- [Given problem]:
Reformat the lines of the listing between the one containing "Viewport: 126px width, 156px height." and the one containing "The height and", inclusive, as a Markdown table with the columns Row and Line, omitting blank lines. Leave the pictures out of the answer.

- [Given data]:
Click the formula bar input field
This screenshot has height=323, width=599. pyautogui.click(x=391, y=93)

---

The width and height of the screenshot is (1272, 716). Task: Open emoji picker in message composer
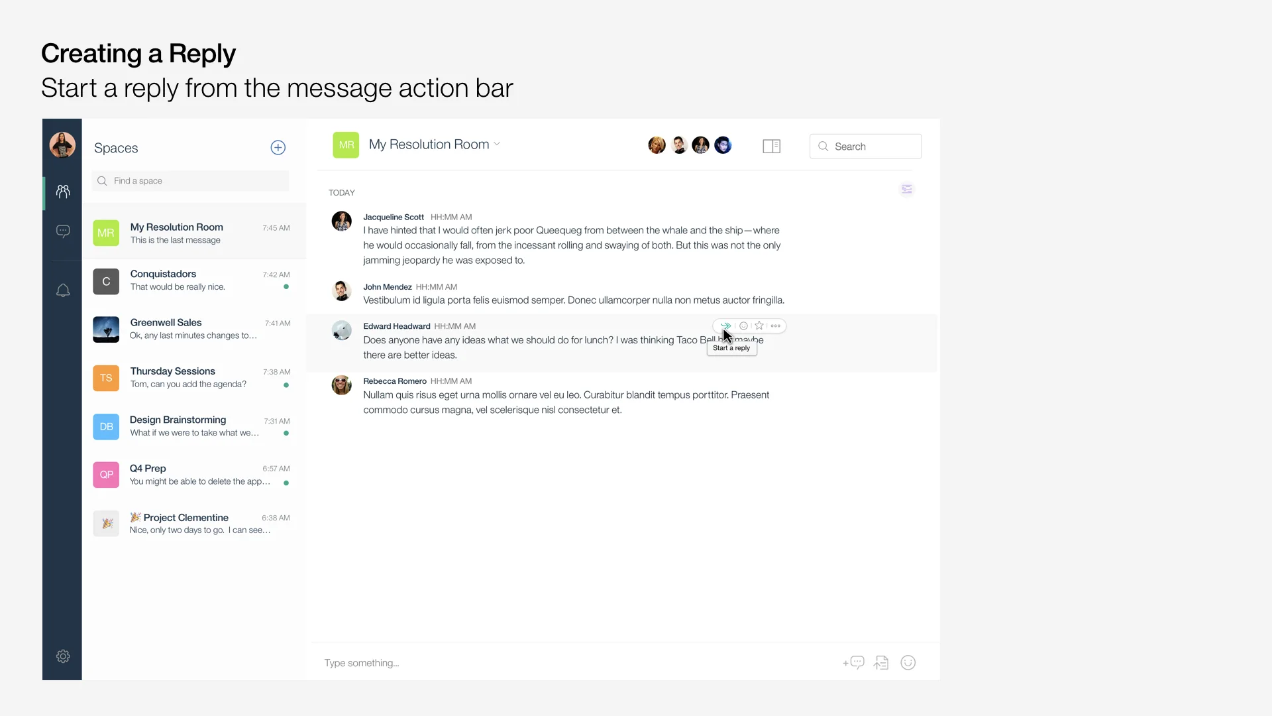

---

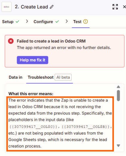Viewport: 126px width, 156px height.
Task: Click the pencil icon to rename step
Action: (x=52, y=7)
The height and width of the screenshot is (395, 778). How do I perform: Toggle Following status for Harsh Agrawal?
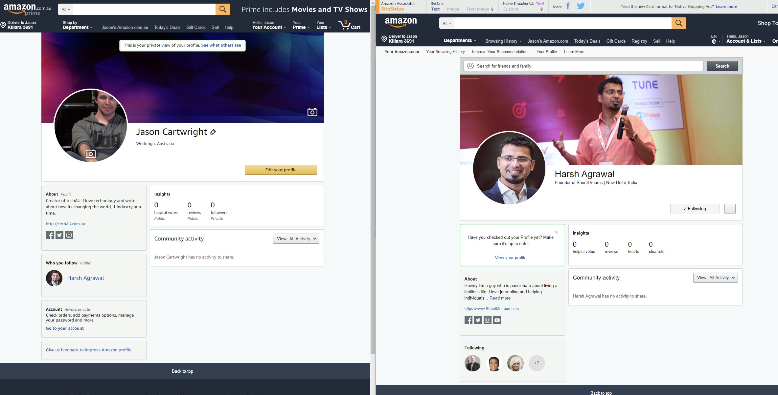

- [Complete response]:
| Row | Line |
|---|---|
| 1 | Viewport: 126px width, 156px height. |
| 2 | Task: Click the pencil icon to rename step |
| 3 | Action: (x=52, y=7) |
| 4 | The height and width of the screenshot is (395, 778). How do I perform: Toggle Following status for Harsh Agrawal? |